Aportes realizados entre 2023 e 2026 visam garantir modicidade para consumidores do Sul, Sudeste e Centro-Oeste; após fim da dívida de construção, tarifa da binacional registra queda de 36,6%.
A Itaipu Binacional consolidou um ciclo de alívio financeiro para o setor elétrico brasileiro ao destinar, entre 2023 e 2026, o montante de R$ 5,7 bilhões para a conta de comercialização de energia administrada pela ENBPar. O movimento, focado na modicidade tarifária, atua como um colchão amortecedor contra a volatilidade de custos das distribuidoras, garantindo que a energia da usina permaneça como uma das âncoras de competitividade do Ambiente de Contratação Regulada (ACR).
Somente no exercício de 2026, os aportes já alcançam R$ 1,556 bilhão. Esse fluxo de recursos é reflexo direto da nova realidade financeira da usina, que em fevereiro de 2023 quitou as últimas parcelas da dívida contraída para sua construção. Desde então, a binacional redirecionou parte expressiva de seu orçamento para beneficiar o consumidor final, com repasses contínuos que somaram R$ 1,694 bilhão em 2025 e R$ 1,659 bilhão em 2024.

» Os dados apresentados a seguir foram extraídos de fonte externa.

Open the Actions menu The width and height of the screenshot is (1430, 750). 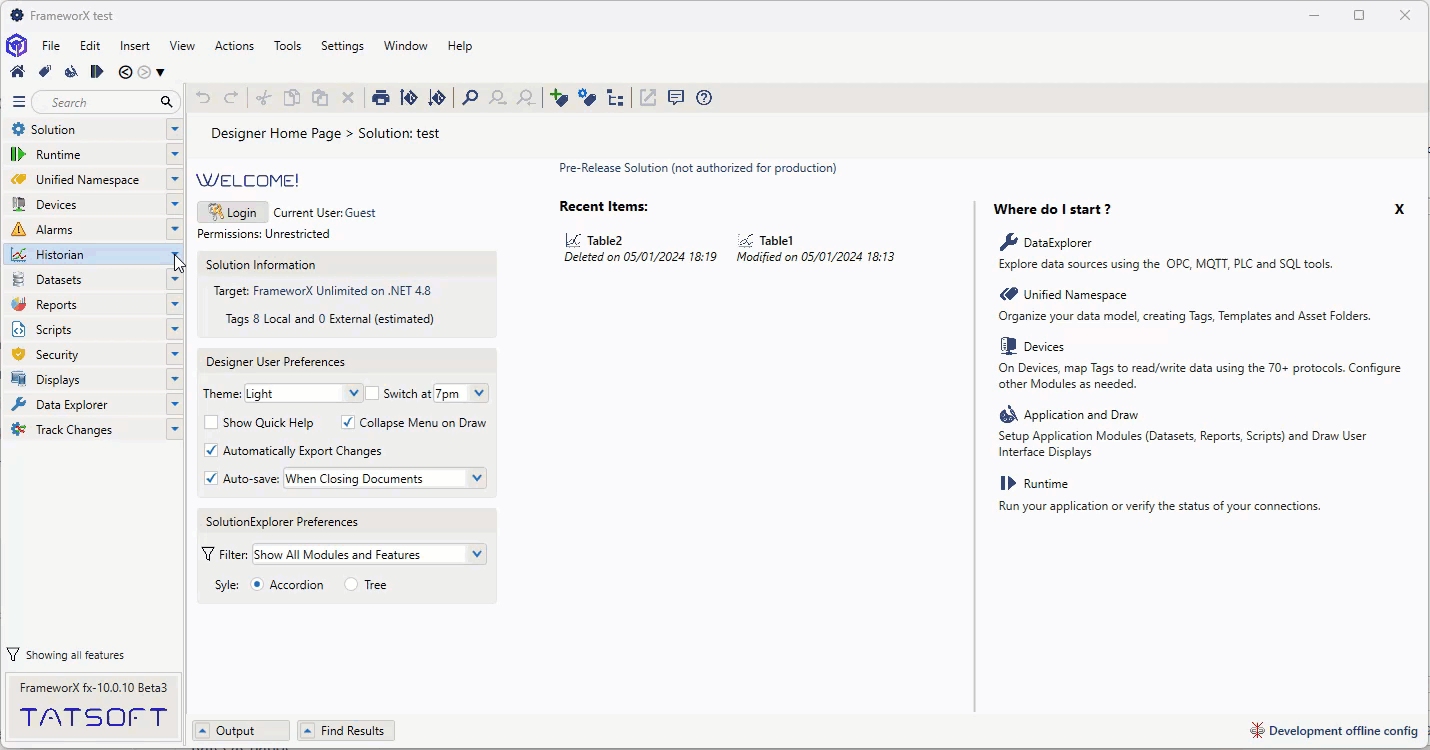pyautogui.click(x=234, y=46)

A eficiência do custo pós-dívida
O fim da dívida permitiu uma reestruturação profunda no Custo Unitário do Serviço de Eletricidade (CUSE). O valor médio, que orbitava os US$ 27,86/kW.mês até 2022, recuou para US$ 20,23/kW.mês no ano seguinte. Atualmente, para o triênio 2024-2026, a tarifa fixada em US$ 17,66/kW.mês representa uma redução estrutural de 36,6%.

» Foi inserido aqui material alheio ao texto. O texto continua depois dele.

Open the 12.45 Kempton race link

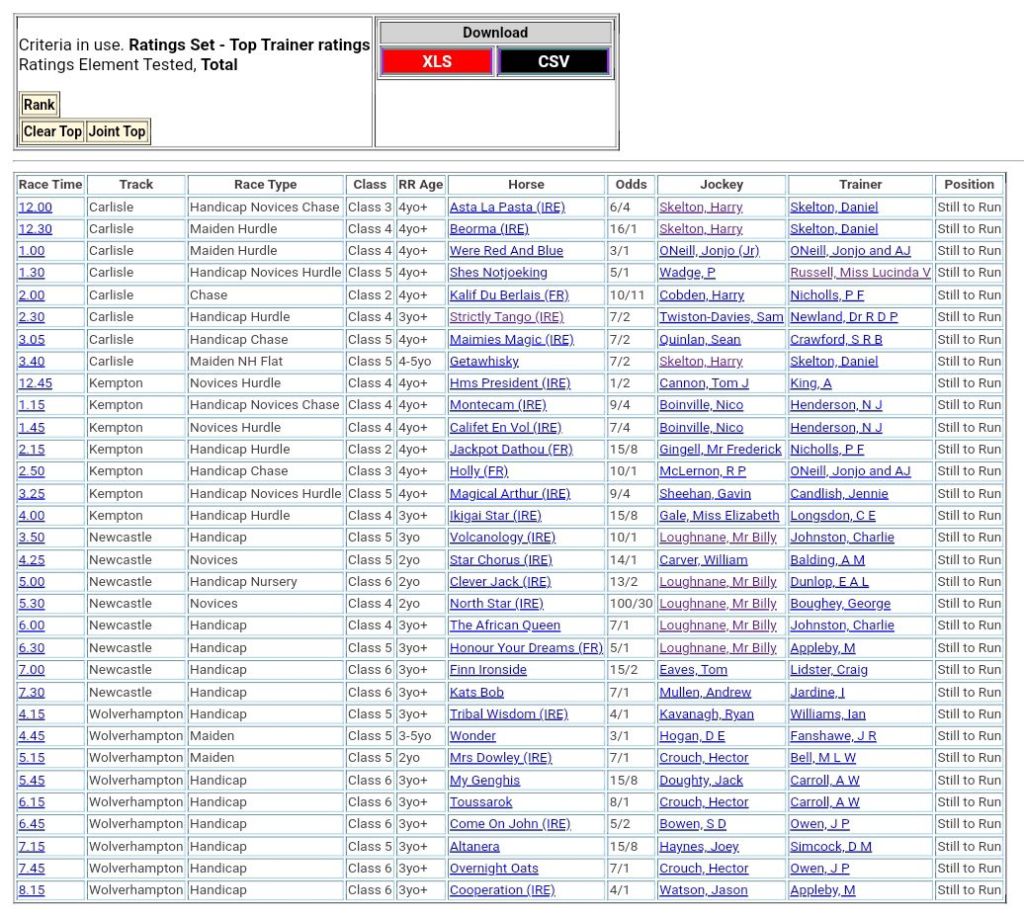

Ao projetar os impactos dessa previsibilidade para o sistema, o diretor-geral brasileiro de Itaipu, Enio Verri, enfatizou a convergência entre a operação da usina e as diretrizes de acessibilidade energética: “Alinhada às políticas do governo federal, a Itaipu tem garantido energia mais acessível e previsível, com benefícios diretos para o consumidor brasileiro.”
Itaipu abaixo do preço médio do mercado regulado
A competitividade da binacional torna-se ainda mais evidente quando comparada ao Custo Médio de Aquisição de Energia (CMAE) das distribuidoras. Enquanto a projeção da Aneel para o preço médio no ACR em 2026 é de R$ 342,71/MWh, a energia de Itaipu no reajuste de concessionárias como a Enel RJ, por exemplo, ficou em R$ 217,00/MWh.

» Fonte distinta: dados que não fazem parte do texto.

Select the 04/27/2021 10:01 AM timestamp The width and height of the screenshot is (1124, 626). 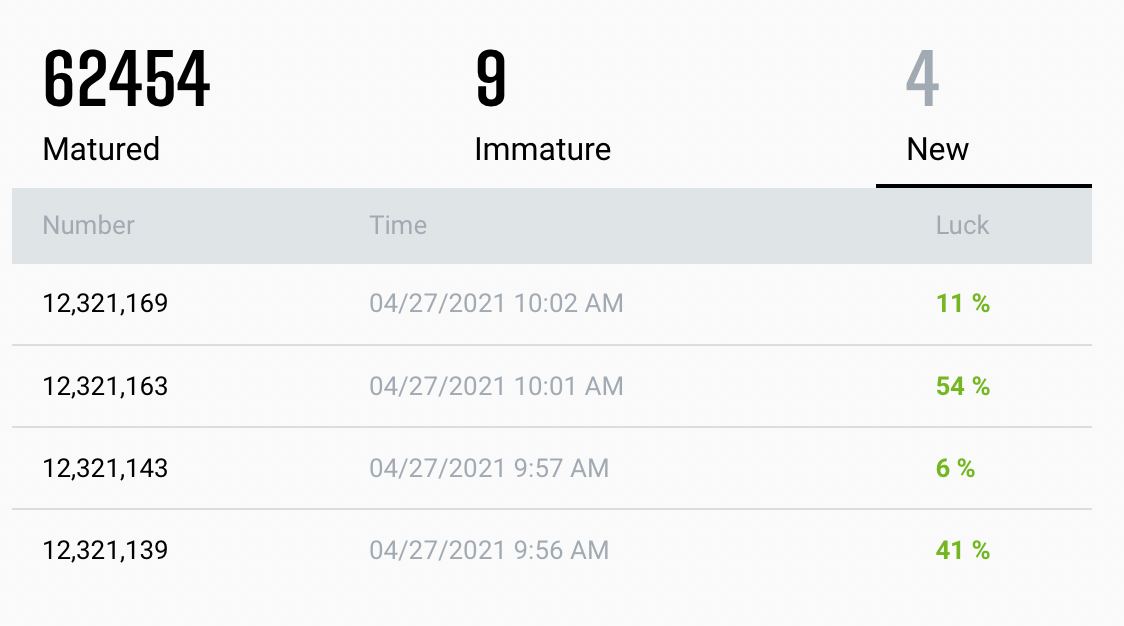tap(496, 386)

Esse patamar coloca a usina em uma posição de vantagem inclusive frente às usinas cotistas da Lei 12.783/2013, cujo custo médio é de R$ 236,73/MWh. Sobre a destinação desses superávits operacionais, o diretor financeiro executivo da binacional, André Pepitone, detalhou o alcance social da estratégia:n“A redução da tarifa e os aportes para a modicidade se convertem em alívio real na conta de luz, beneficiando diretamente o consumidor residencial das regiões Sul, Sudeste e Centro-Oeste.”
Equilíbrio do setor e proteção ao consumidor
Em 2025, aproximadamente 45% do orçamento da Itaipu (US$ 306,5 milhões) foi carimbado especificamente para ações de modicidade. Para os agentes do setor elétrico, o papel da usina transcende a geração de energia firme; ela atua como um instrumento de política econômica, protegendo o poder de compra da população nas regiões onde a cota de Itaipu possui maior peso regulatório.
A manutenção desses aportes até 2026 sinaliza um compromisso com a estabilidade do setor em um momento de transição da matriz brasileira, reafirmando Itaipu como pilar de segurança energética e justiça tarifária.